شماره ركورد كنفرانس :
5448
عنوان مقاله :
AOACO : Aquila Optimizer Based on Ant Colony Optimization
پديدآورندگان :
Saghafi Erfan erfansaghafi76@gmail.com Data Mining Laboratory, Industrial Engineering Department, Faculty of Engineering, College of Farabi, University of Tehran, Tehran, Iran , Asadi Shahrokh s.asadi520@gmail.com Data Mining Laboratory, Industrial Engineering Department, Faculty of Engineering, College of Farabi, University of Tehran, Tehran, Iran
كليدواژه :
Hybrid Algorithm , Ant Colony Optimization , Aquila Optimizer , Global Optimization
عنوان كنفرانس :
نهمين كنفرانس بين المللي مهندسي صنايع و سيستمها
چكيده فارسي :
Over the past two decades, Metaheuristic (MH) algorithms have played a crucial role in solving intractable optimization problems. Although meta-heuristic algorithms have proven to be highly effective in providing efficient solutions to a broad spectrum of complex problems, there are instances where hybrid algorithms have demonstrated their potential in further enhancing problem-solving capabilities and augmenting the performance of meta-heuristic algorithms.
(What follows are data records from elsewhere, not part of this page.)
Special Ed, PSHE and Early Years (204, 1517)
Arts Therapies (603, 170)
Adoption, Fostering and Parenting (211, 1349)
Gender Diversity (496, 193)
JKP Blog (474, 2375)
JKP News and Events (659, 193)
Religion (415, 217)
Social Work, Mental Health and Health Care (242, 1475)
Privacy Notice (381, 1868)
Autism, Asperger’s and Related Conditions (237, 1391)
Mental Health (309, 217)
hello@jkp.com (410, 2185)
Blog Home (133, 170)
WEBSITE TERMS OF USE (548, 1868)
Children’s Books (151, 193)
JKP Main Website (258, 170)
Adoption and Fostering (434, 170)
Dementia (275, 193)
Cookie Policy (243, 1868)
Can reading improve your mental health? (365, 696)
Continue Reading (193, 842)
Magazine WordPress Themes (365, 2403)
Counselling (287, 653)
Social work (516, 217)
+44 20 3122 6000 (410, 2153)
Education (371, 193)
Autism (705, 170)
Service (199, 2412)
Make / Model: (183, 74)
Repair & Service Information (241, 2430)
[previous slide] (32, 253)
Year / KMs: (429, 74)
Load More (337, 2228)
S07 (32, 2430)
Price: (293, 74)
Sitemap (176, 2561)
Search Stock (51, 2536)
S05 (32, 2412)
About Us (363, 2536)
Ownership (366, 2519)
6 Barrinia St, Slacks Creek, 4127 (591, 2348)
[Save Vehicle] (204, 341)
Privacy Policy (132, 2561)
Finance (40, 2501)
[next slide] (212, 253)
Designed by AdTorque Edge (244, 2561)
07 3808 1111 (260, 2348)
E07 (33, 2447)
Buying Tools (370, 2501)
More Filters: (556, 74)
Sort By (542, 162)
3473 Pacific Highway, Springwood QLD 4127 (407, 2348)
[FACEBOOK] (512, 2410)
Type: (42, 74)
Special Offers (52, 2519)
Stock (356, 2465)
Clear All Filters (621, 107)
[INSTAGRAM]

In this study we proposed a novel hybrid method based on two metaheuristic algorithms, The Aquila Optimizer (AO) algorithm and Ant Colony Optimization for continuous domains (ACO_R) for solving global optimization. Since the Aquila algorithm is a population-based method and has a continuous nature, it can be very effective in improving the continuous domains of Ant Colony Optimization. In order to verify the effectiveness of the algorithm, the algorithm was benchmarked on some well-known test functions and compared with other popular meta-heuristic algorithms. The results show that this hybrid algorithm performs significantly better than other algorithms.